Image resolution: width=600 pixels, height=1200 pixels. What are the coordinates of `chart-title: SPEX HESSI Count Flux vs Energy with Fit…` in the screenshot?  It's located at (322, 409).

####

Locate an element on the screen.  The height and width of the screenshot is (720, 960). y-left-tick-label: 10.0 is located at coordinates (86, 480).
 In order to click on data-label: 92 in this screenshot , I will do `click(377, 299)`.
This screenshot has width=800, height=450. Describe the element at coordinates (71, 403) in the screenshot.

####

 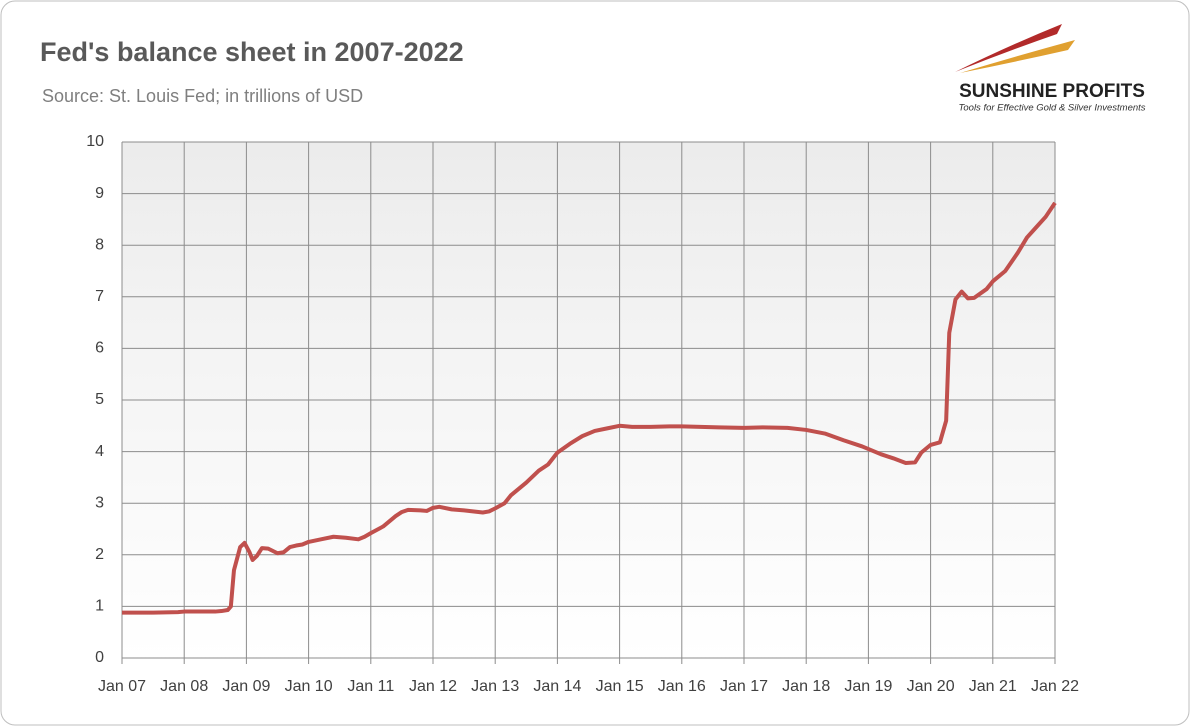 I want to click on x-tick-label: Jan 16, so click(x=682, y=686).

####

In the material, switch "coordinates" to "position" in everything from the line containing "In order to" down to the line containing "This screenshot has", and give back only those lines with nothing else changed.

◆ EXERCISE SOLUTION
 In order to click on data-label: 92 in this screenshot , I will do `click(377, 299)`.
This screenshot has width=800, height=450. Describe the element at position (71, 403) in the screenshot.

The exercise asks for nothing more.